En 2007, le programme européen d'échanges universitaires européens Erasmus célèbrera son anniversaire. En 20 ans, il a permis à 217 000 étudiants français d'effectuer une partie de leur cycle universitaire à l'étranger et a fortement contribué à forger une architecture européenne commune pour les études supérieures.
Depuis sa création il y a 20 ans, le projet Erasmus permet aux étudiants européens de suivre trois à douze mois de cours dans une université étrangère. Les seules conditions pour déposer un dossier de candidature étant : « avoir validé une année de licence et être inscrit dans un établissement d'enseignement supérieur ». Depuis 1987, ce projet a permis à environ un million et demi d'étudiants, dont 217 000 français, de partir à l'étranger et a grandement contribué à l'harmonisation des programmes d'enseignement supérieur à travers l'Europe.
Dernier grand jalon en date de cette harmonisation européenne en France, la « réforme LMD » (2003) visant à adapter le système hexagonal pour forger des équivalences européennes. Adieu Deug, Licence, Maitrise, DEA... transposés en Licence, Master, Doctorat (soit respectivement : Bac+3, Bac+5, Bac+8), pour permettre la mise en place des crédits ECTS (European Credit Transfer System) et donc de véritables équivalences entre les diplômes.

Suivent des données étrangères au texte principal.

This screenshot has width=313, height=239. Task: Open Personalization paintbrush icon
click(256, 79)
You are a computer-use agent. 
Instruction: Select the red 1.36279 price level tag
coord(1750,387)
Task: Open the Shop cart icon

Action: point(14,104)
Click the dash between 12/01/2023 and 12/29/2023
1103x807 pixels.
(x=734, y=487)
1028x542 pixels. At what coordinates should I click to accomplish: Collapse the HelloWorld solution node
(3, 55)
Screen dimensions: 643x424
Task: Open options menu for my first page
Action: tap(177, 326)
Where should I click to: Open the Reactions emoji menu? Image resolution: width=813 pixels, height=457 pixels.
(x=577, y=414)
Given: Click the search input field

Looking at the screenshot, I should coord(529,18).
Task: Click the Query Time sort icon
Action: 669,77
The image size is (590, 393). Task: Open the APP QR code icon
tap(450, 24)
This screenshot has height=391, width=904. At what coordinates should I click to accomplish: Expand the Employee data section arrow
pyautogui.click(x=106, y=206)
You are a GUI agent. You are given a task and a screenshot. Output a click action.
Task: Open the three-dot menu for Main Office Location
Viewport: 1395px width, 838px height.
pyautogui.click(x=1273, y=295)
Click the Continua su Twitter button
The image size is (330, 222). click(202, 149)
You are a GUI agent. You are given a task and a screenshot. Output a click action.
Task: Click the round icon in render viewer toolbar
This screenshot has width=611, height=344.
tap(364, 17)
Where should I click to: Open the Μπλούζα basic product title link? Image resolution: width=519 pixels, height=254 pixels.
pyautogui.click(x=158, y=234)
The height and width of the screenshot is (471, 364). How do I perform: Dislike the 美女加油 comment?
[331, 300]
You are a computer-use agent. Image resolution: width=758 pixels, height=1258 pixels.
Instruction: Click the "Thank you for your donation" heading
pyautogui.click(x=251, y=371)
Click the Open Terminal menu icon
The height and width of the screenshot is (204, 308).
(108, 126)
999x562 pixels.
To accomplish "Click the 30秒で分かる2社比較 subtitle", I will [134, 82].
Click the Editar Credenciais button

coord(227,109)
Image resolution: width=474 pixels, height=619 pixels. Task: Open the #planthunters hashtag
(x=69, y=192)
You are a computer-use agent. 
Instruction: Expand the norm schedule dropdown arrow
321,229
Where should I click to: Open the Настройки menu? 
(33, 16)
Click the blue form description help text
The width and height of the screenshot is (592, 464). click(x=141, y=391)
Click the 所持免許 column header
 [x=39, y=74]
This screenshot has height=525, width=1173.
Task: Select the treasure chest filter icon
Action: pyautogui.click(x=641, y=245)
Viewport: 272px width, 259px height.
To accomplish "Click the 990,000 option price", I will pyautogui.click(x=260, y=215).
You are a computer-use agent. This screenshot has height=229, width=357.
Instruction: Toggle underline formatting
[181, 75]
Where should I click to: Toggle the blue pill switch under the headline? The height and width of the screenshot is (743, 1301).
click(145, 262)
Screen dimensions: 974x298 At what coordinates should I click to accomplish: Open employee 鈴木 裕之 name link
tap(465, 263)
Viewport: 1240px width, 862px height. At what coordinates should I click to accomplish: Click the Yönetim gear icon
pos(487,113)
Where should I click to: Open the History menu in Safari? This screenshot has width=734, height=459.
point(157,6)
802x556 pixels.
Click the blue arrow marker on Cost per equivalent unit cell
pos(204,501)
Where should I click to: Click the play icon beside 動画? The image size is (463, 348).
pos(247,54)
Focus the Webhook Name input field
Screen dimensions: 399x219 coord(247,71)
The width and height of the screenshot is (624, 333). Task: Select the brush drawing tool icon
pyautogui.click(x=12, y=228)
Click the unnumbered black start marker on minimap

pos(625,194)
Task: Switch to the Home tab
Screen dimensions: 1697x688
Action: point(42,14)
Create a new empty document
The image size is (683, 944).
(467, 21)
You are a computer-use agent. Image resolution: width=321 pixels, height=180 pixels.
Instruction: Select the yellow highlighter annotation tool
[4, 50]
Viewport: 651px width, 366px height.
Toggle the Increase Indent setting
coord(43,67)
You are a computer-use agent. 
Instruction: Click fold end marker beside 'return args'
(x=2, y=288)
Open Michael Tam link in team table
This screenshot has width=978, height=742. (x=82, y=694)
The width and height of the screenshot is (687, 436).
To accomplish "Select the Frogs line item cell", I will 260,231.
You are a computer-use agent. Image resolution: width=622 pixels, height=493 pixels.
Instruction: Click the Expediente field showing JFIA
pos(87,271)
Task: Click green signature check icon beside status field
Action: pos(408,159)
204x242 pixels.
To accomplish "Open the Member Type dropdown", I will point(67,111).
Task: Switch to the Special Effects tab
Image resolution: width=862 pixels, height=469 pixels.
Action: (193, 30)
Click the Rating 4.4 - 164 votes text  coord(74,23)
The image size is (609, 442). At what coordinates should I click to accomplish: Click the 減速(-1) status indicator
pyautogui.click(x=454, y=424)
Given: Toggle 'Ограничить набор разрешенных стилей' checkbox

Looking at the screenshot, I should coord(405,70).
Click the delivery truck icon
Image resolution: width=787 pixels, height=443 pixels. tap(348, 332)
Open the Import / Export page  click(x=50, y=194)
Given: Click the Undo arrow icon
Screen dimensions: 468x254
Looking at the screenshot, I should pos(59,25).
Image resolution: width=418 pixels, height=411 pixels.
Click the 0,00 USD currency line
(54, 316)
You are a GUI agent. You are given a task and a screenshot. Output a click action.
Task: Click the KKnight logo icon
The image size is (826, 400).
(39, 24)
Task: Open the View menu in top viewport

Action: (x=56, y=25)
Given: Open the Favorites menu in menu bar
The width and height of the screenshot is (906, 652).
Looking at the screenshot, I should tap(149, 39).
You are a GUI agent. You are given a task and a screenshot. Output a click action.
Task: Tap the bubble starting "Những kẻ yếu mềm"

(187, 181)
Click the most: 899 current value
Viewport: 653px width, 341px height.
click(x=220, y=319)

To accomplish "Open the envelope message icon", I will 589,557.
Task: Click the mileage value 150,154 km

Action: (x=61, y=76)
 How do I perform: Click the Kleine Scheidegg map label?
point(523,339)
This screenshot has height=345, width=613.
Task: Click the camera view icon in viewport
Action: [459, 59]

Ainsi dopée, la mobilité étudiante représentent aujourd'hui 1% des 2,2 millions d'étudiants tous types confondus et, surtout, un sur vingt en fin de Licence. Cette année ce sont près de 85 000 jeunes français qui mènent leurs études hors des frontières de l'Hexagone.
D'optionnel, ce séjour se transforme progressivement en passage obligé, non seulement il devient une ligne très prisée dans les curriclum vitae. De plus, le président de la commission des relations extérieures de la conférence des présidents d'université, Olivier Audéoud, souhaite que d'ici peu tous les étudiants sortant de master aient passé six mois à l'étranger.
Le milieu universitaire français, si frileux il y a vingt, s'est aujourd'hui européanisé grâce à des étudiants plus europhiles que leurs aînés. L'étudiant français que l'on disait pantouflard et s'internationalise et devient mobile, il part autant qu'un Allemands ou un Danois et est juste un peu moins qu'un Espagnol.
Sur ce marché de la mobilité, toutes les destinations n'ont pas la même cote. L'Espagne arrive devant la Grande-Bretagne et l'Allemagne parmi les Français. Les établissement britanniques sont concurrencés par les pays scandinaves, d'Europe centrale, ou hollandais qui proposent des cursus anglais de grande qualité. Conséquence de l'élargissement de onze à 31 pays depuis 1987, une tendance à la spécialisation se met progressivement en place. Pise, par exemple, est reconnue pour ces programme en sciences naturelles, Londres pour la finance ou Karlsruhe pour la physique. Certaines universités développent des partenariats afin de proposer des diplômes bi- voire tri-nationaux. Un label Erasmus Mundus est d'ores et déjà accordé par l'Union européenne à quelque 80 masters de ce type, proposés par des consortiums d'au moins trois universités.